Kreisverkehr
Need For Speed: Ron Howard deutet das Formel-1-WM-Duell 1976 zwischen Lauda und Hunt als Clash der Motorsportkulturen.
Zunächst zirkulieren Zweifel – noch bevor eine einzige Runde einer Rennstrecke abgefahren wurde. Ja, hätt’s denn das 2013 wirklich noch gebraucht? Einen Formel-1-Film? Zu schlecht sind einem die seltsam vergurkte Motorsport-Sequenz in »Iron Man 2« oder, schlimmer, das Desaster, das da »Driven« hieß, noch in jüngerer Erinnerung. Der einzig richtig gute Genre-Eintrag? John Frankenheimers »Grand Prix«. Über 40 Jahre her.
So seltsam es klingt, aber vielleicht brauchte es für diese Mission einfach einen wie Ron Howard, einen grundsoliden Verfertiger »wertiger« Blockbuster-Konfektionsware (»The Da Vinci Code«), einen, der eben nicht ständig selbstvergessen in Effektfeuerwerke stieren oder sich übereifrig die nächste Cutting Edge zurechtschleifen muss. Wie schon »Frost/Nixon«, seine vorangegangene Zusammenarbeit mit dem Wahl-Wiener Drehbuchautor Peter Morgan, zieht auch »Rush« seine Reize bevorzugt daraus, dass es gar nicht mehr sein muss als ein gut gearbeitetes Period Piece. Wiewohl man hier eher von einem Zeitenwendedrama sprechen müsste, in das Howard das sattsam bekannte Narrativ des dramatischen WM-Duells 1976 zwischen dem Engländer James Hunt (Chris Hemsworth) und dem Einsparer Nikolaus Lauda (Daniel Brühl) hineinzuformulieren angetreten ist. Es ist ein tollkühn auf dem Gaspedal stehend und wild in den Boxengassen gestikulierend ausgetragener Clash der Kulturen zwischen der alten Schule der Hallodri-Playboy-Fahrer à la Hunt und der sich hartnäckig breitmachenden neuen Generation hyperstrebsamer Perfektionisten à la Lauda (ein Duell, das in der Gegenwart durch Fahrroboter wie Schuhmacher und Vettel eh längst entschieden ist).

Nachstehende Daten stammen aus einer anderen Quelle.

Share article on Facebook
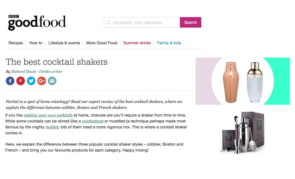The width and height of the screenshot is (295, 179). tap(10, 81)
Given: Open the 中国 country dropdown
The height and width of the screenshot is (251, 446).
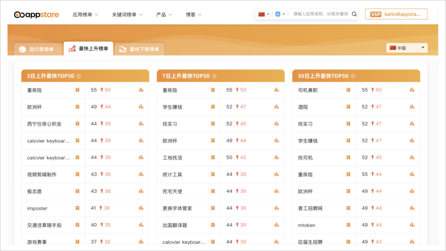Looking at the screenshot, I should 407,47.
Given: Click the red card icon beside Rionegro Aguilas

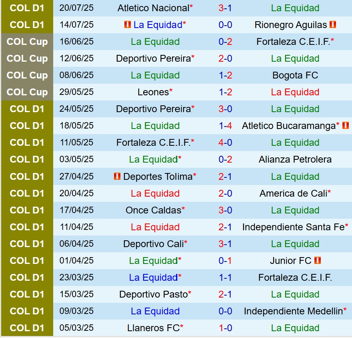Looking at the screenshot, I should [x=333, y=25].
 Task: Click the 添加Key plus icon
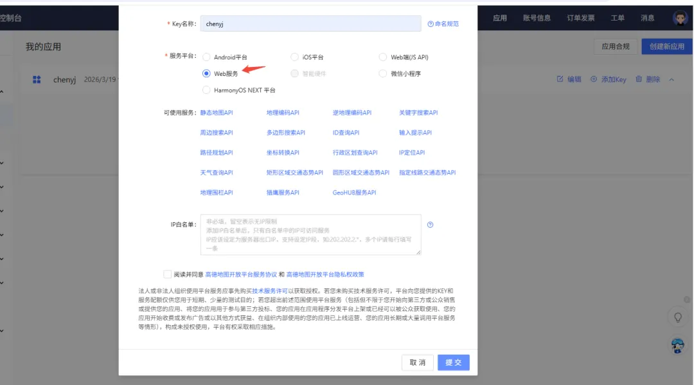[594, 79]
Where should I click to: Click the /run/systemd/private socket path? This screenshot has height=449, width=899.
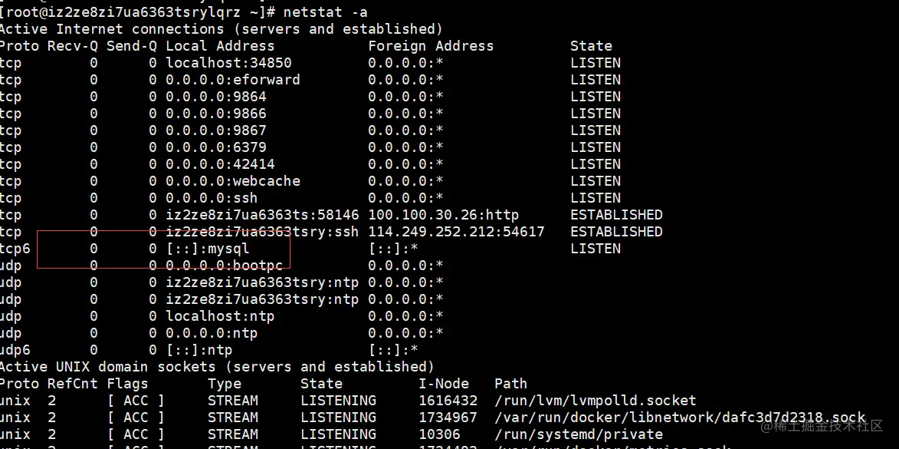tap(579, 434)
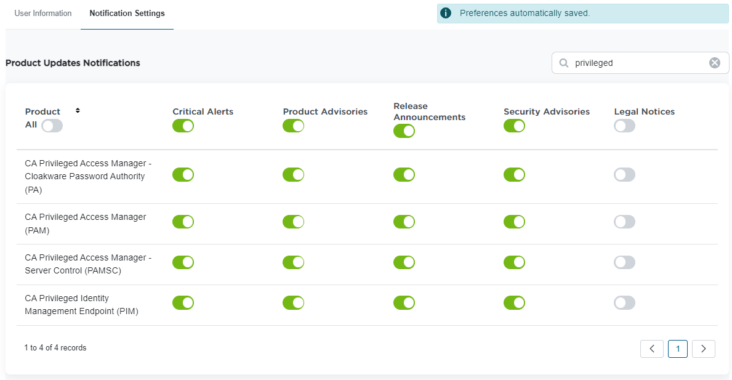Click the info icon in the saved banner

[446, 13]
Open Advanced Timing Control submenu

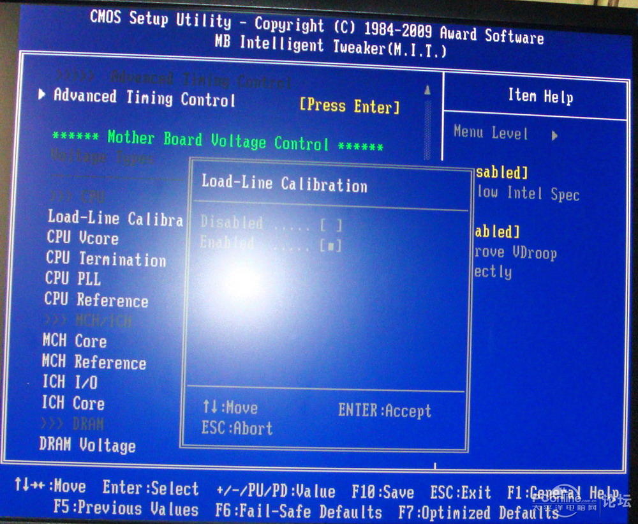[x=144, y=98]
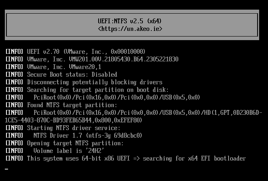The image size is (268, 181).
Task: Click the Searching for target partition line
Action: tap(98, 89)
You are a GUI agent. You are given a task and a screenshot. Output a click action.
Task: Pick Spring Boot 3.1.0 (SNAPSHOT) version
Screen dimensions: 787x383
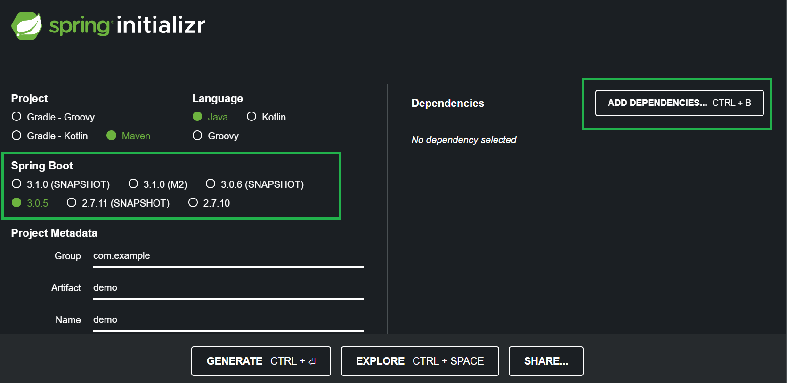click(x=17, y=184)
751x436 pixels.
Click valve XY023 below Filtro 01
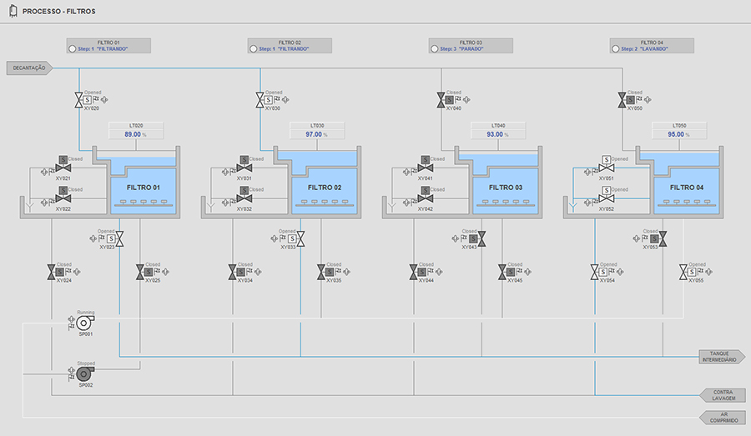pos(120,239)
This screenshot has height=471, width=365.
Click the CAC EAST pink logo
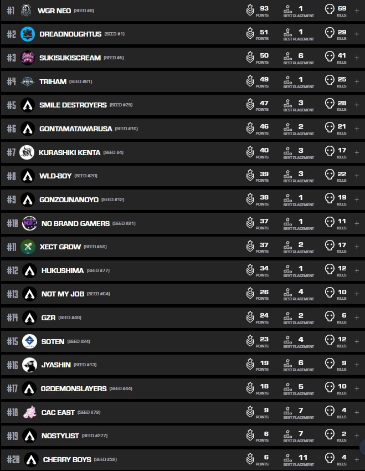pyautogui.click(x=29, y=412)
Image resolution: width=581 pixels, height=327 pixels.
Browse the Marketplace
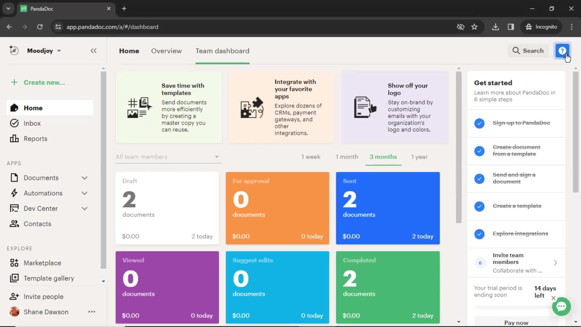[x=42, y=263]
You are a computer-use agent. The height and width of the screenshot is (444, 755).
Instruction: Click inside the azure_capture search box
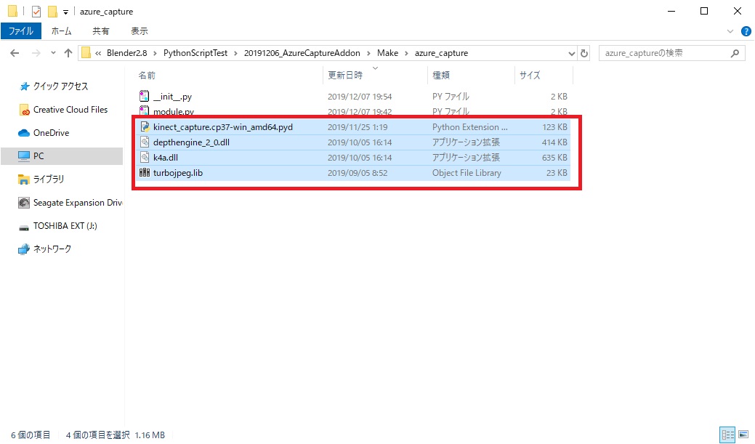(661, 52)
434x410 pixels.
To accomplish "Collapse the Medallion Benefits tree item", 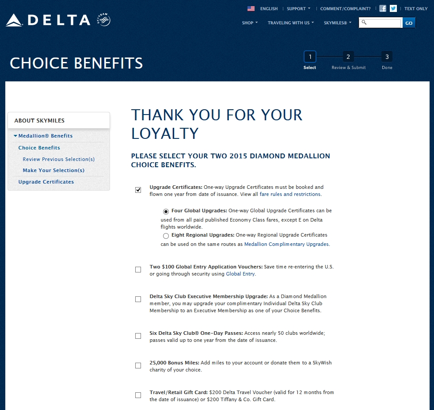I will click(15, 136).
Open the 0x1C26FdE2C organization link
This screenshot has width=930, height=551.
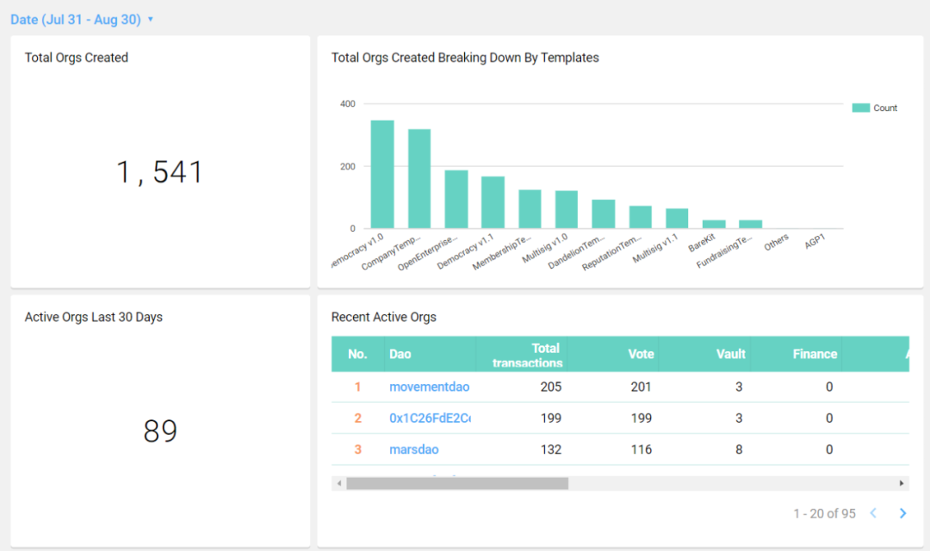coord(430,418)
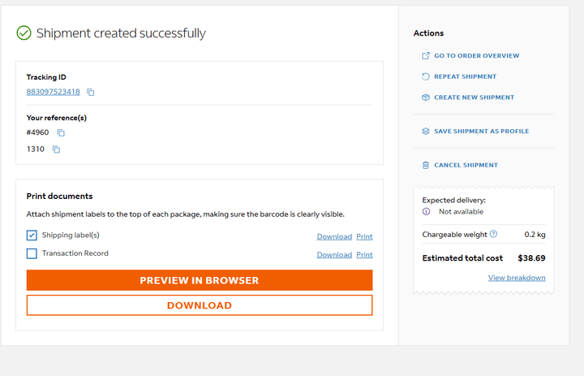Click the Create New Shipment box icon

pos(426,97)
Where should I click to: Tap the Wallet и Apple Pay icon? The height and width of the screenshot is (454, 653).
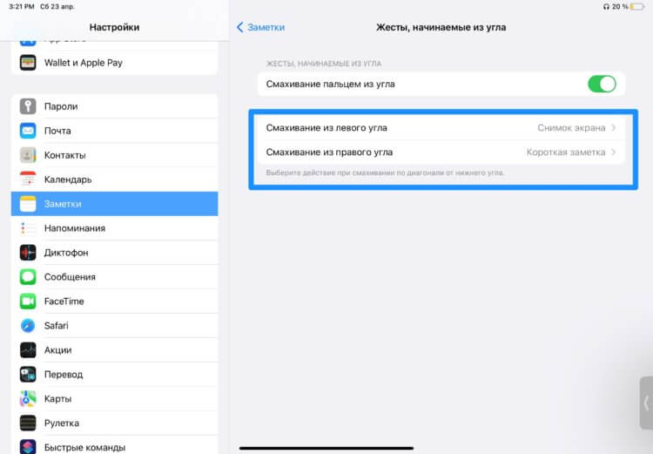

Howards Inszenierung vermittelt dabei, auch dank der gewohnt crispen Bilder von Anthony Dod Mantle, nie den Beigeschmack allzu großer Patinaverliebtheit, weiß insbesonders in der beklemmenden Rekonstruktion von Laudas horrendem Nürburgring-Crash eine Unmittelbarkeit herzustellen, wie sie im kontemporären Action-Kino rar ist. Das wahre Trumpf-Ass von »Rush« ist aber im Akteursaufgebot zu finden: Wie sich der Deutsche Daniel Brühl da in feinst verstandener Method-Acting-Tradition, ganz Überbiss und Broken English, in die Figur Lauda reinhaut, ja, gleichsam in ihr aufgeht, gehört schon mit zum besten, was man dieses Jahr auf der Leinwand vorgespielt bekommen wird. Es ist eine, man sagt es so, furchtlose, dringliche Performance, eine, die ihm die Tore Hollywoods in bester Waltz-Manier weit aufstoßen sollte.